■ Record extracts
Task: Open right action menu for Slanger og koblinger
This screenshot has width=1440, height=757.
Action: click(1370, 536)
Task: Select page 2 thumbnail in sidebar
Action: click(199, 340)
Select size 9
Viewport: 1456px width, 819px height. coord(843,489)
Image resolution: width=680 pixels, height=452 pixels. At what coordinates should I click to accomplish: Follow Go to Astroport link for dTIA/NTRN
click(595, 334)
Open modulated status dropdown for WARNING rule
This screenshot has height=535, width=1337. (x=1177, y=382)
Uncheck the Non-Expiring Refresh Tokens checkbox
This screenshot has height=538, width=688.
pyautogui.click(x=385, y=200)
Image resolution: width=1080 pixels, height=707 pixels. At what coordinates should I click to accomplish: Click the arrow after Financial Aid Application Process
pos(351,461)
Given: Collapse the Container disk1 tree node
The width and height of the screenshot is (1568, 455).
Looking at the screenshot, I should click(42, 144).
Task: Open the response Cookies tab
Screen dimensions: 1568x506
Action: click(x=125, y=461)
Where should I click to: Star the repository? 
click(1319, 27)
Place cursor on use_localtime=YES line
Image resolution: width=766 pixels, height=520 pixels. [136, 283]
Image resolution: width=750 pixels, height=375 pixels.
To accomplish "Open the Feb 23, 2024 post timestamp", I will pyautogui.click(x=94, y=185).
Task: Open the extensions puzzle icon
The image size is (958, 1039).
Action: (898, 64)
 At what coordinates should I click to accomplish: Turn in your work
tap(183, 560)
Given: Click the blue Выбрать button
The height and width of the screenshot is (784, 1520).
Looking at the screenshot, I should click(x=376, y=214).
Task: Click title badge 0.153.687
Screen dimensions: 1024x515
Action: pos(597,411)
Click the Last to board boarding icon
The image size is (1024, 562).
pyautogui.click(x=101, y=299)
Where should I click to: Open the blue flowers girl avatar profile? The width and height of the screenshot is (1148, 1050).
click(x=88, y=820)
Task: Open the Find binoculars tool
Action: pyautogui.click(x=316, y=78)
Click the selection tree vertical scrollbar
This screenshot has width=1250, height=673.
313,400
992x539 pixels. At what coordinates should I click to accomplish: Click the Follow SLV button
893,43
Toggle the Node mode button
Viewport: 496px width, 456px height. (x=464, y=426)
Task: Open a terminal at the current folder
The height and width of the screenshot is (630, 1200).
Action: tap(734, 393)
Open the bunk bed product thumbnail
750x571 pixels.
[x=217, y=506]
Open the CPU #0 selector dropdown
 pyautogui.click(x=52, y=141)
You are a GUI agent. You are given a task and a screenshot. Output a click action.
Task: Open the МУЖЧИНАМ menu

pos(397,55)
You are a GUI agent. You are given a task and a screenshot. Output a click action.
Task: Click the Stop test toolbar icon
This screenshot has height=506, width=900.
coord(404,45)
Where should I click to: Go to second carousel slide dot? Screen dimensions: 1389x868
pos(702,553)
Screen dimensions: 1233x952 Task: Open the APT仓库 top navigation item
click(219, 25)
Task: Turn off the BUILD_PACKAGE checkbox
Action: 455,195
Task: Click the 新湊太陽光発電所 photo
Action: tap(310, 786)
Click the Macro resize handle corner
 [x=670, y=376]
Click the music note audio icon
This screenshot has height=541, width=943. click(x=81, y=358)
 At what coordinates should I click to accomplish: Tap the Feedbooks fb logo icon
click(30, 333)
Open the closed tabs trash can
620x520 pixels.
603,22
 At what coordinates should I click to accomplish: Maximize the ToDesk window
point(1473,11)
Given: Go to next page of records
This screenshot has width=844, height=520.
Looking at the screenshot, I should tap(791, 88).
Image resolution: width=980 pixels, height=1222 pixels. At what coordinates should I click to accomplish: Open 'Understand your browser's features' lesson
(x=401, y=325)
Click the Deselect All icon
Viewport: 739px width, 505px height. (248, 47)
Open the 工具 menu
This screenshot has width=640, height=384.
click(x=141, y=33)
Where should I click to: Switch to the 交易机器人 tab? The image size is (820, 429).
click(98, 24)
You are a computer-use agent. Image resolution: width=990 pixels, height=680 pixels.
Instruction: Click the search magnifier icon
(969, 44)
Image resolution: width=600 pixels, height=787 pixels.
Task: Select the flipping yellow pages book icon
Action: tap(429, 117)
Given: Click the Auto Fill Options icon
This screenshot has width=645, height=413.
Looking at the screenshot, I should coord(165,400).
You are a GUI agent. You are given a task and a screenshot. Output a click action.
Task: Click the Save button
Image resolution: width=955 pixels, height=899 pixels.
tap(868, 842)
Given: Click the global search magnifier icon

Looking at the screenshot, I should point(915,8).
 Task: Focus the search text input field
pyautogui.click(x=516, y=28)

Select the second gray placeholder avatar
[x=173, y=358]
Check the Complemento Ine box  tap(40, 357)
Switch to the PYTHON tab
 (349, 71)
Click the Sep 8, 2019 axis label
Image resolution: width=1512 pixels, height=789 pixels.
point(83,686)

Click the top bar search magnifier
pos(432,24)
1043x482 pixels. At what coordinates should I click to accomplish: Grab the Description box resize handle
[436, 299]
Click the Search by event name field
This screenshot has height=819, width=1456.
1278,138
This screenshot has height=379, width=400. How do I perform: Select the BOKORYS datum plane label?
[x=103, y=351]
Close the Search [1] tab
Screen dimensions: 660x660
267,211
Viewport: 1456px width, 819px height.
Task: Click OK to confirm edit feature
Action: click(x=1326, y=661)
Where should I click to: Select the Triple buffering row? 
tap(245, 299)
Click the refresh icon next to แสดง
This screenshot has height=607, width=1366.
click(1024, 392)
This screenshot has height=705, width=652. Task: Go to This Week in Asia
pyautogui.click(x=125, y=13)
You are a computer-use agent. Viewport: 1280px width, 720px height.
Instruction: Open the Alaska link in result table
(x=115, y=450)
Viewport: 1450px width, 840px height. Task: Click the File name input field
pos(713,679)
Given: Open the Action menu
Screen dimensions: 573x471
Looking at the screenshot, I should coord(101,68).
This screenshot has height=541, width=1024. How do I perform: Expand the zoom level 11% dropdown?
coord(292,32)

■ Task
Please transcribe the entire listing precisely.

■ Solution
Task: Open right action menu for Slanger og koblinger
This screenshot has width=1440, height=757.
Action: click(1370, 536)
Task: Select page 2 thumbnail in sidebar
Action: click(199, 340)
Select size 9
Viewport: 1456px width, 819px height. coord(843,489)
Image resolution: width=680 pixels, height=452 pixels. At what coordinates should I click to accomplish: Follow Go to Astroport link for dTIA/NTRN
click(595, 334)
Open modulated status dropdown for WARNING rule
This screenshot has height=535, width=1337. (x=1177, y=382)
Uncheck the Non-Expiring Refresh Tokens checkbox
This screenshot has height=538, width=688.
pyautogui.click(x=385, y=200)
Image resolution: width=1080 pixels, height=707 pixels. At what coordinates should I click to accomplish: Click the arrow after Financial Aid Application Process
pos(351,461)
Given: Collapse the Container disk1 tree node
The width and height of the screenshot is (1568, 455).
Looking at the screenshot, I should click(42, 144).
Task: Open the response Cookies tab
Screen dimensions: 1568x506
Action: click(x=125, y=461)
Where should I click to: Star the repository? 
click(1319, 27)
Place cursor on use_localtime=YES line
Image resolution: width=766 pixels, height=520 pixels. [136, 283]
Image resolution: width=750 pixels, height=375 pixels.
To accomplish "Open the Feb 23, 2024 post timestamp", I will pyautogui.click(x=94, y=185).
Task: Open the extensions puzzle icon
The image size is (958, 1039).
Action: (898, 64)
 At what coordinates should I click to accomplish: Turn in your work
tap(183, 560)
Given: Click the blue Выбрать button
The height and width of the screenshot is (784, 1520).
Looking at the screenshot, I should click(x=376, y=214).
Task: Click title badge 0.153.687
Screen dimensions: 1024x515
Action: pos(597,411)
Click the Last to board boarding icon
The image size is (1024, 562).
pyautogui.click(x=101, y=299)
Where should I click to: Open the blue flowers girl avatar profile? The width and height of the screenshot is (1148, 1050).
click(x=88, y=820)
Task: Open the Find binoculars tool
Action: pyautogui.click(x=316, y=78)
Click the selection tree vertical scrollbar
This screenshot has width=1250, height=673.
313,400
992x539 pixels. At what coordinates should I click to accomplish: Click the Follow SLV button
893,43
Toggle the Node mode button
Viewport: 496px width, 456px height. (x=464, y=426)
Task: Open a terminal at the current folder
The height and width of the screenshot is (630, 1200).
Action: tap(734, 393)
Open the bunk bed product thumbnail
750x571 pixels.
[x=217, y=506]
Open the CPU #0 selector dropdown
 pyautogui.click(x=52, y=141)
You are a GUI agent. You are given a task and a screenshot. Output a click action.
Task: Open the МУЖЧИНАМ menu

pos(397,55)
You are a GUI agent. You are given a task and a screenshot. Output a click action.
Task: Click the Stop test toolbar icon
This screenshot has height=506, width=900.
coord(404,45)
Where should I click to: Go to second carousel slide dot? Screen dimensions: 1389x868
pos(702,553)
Screen dimensions: 1233x952 Task: Open the APT仓库 top navigation item
click(219, 25)
Task: Turn off the BUILD_PACKAGE checkbox
Action: 455,195
Task: Click the 新湊太陽光発電所 photo
Action: tap(310, 786)
Click the Macro resize handle corner
 [x=670, y=376]
Click the music note audio icon
This screenshot has height=541, width=943. click(x=81, y=358)
 At what coordinates should I click to accomplish: Tap the Feedbooks fb logo icon
click(30, 333)
Open the closed tabs trash can
620x520 pixels.
603,22
 At what coordinates should I click to accomplish: Maximize the ToDesk window
point(1473,11)
Given: Go to next page of records
This screenshot has width=844, height=520.
Looking at the screenshot, I should tap(791, 88).
Image resolution: width=980 pixels, height=1222 pixels. At what coordinates should I click to accomplish: Open 'Understand your browser's features' lesson
(x=401, y=325)
Click the Deselect All icon
Viewport: 739px width, 505px height. (248, 47)
Open the 工具 menu
This screenshot has width=640, height=384.
click(x=141, y=33)
Where should I click to: Switch to the 交易机器人 tab? The image size is (820, 429).
click(98, 24)
You are a computer-use agent. Image resolution: width=990 pixels, height=680 pixels.
Instruction: Click the search magnifier icon
(969, 44)
Image resolution: width=600 pixels, height=787 pixels.
Task: Select the flipping yellow pages book icon
Action: tap(429, 117)
Given: Click the Auto Fill Options icon
This screenshot has width=645, height=413.
Looking at the screenshot, I should coord(165,400).
You are a GUI agent. You are given a task and a screenshot. Output a click action.
Task: Click the Save button
Image resolution: width=955 pixels, height=899 pixels.
tap(868, 842)
Given: Click the global search magnifier icon

Looking at the screenshot, I should point(915,8).
 Task: Focus the search text input field
pyautogui.click(x=516, y=28)

Select the second gray placeholder avatar
[x=173, y=358]
Check the Complemento Ine box  tap(40, 357)
Switch to the PYTHON tab
 (349, 71)
Click the Sep 8, 2019 axis label
Image resolution: width=1512 pixels, height=789 pixels.
point(83,686)

Click the top bar search magnifier
pos(432,24)
1043x482 pixels. At what coordinates should I click to accomplish: Grab the Description box resize handle
[436, 299]
Click the Search by event name field
This screenshot has height=819, width=1456.
1278,138
This screenshot has height=379, width=400. How do I perform: Select the BOKORYS datum plane label?
[x=103, y=351]
Close the Search [1] tab
Screen dimensions: 660x660
267,211
Viewport: 1456px width, 819px height.
Task: Click OK to confirm edit feature
Action: click(x=1326, y=661)
Where should I click to: Select the Triple buffering row? 
tap(245, 299)
Click the refresh icon next to แสดง
This screenshot has height=607, width=1366.
click(1024, 392)
This screenshot has height=705, width=652. Task: Go to This Week in Asia
pyautogui.click(x=125, y=13)
You are a computer-use agent. Viewport: 1280px width, 720px height.
Instruction: Open the Alaska link in result table
(x=115, y=450)
Viewport: 1450px width, 840px height. Task: Click the File name input field
pos(713,679)
Given: Open the Action menu
Screen dimensions: 573x471
Looking at the screenshot, I should coord(101,68).
This screenshot has height=541, width=1024. How do I perform: Expand the zoom level 11% dropdown?
coord(292,32)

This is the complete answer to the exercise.